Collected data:
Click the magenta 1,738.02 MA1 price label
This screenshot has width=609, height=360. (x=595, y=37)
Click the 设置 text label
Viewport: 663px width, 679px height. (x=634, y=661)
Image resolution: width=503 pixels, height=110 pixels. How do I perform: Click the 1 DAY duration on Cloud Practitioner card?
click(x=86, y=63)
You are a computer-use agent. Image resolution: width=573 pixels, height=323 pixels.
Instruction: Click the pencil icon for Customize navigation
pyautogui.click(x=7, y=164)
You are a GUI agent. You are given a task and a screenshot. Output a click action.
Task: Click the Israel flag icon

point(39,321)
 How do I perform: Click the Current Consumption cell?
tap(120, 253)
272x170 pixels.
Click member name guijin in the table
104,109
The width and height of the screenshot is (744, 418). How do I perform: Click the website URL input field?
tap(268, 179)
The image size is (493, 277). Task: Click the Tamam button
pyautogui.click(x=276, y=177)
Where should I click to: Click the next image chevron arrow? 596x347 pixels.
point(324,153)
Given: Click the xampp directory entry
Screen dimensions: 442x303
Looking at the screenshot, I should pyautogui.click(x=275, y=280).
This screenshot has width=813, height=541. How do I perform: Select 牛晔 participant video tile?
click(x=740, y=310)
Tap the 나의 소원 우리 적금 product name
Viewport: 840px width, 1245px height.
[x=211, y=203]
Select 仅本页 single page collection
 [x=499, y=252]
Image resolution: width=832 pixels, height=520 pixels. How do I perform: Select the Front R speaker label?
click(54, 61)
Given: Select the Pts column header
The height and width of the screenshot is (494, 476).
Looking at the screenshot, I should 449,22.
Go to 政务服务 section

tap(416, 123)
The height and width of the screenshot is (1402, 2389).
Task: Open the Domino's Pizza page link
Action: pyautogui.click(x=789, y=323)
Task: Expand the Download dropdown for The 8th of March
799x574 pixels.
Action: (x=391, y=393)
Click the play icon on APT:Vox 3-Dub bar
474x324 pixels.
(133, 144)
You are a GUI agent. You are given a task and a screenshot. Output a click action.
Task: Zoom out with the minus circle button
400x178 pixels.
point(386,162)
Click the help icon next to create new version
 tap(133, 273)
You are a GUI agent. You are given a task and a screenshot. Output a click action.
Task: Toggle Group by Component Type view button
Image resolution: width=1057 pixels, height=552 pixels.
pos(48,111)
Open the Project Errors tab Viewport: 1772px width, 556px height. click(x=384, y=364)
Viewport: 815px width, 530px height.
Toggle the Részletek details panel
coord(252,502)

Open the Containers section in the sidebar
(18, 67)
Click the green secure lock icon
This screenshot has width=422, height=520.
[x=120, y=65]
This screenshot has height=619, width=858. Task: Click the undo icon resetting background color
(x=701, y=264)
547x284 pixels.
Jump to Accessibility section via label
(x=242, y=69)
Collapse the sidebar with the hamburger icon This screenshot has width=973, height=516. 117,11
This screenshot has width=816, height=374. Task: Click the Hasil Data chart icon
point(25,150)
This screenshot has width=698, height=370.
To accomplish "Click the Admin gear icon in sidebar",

_Directions for this task_: If a line of the entries contains "with", it counts; say how many such lines there are and give only the number.

_Completed exercise_: 2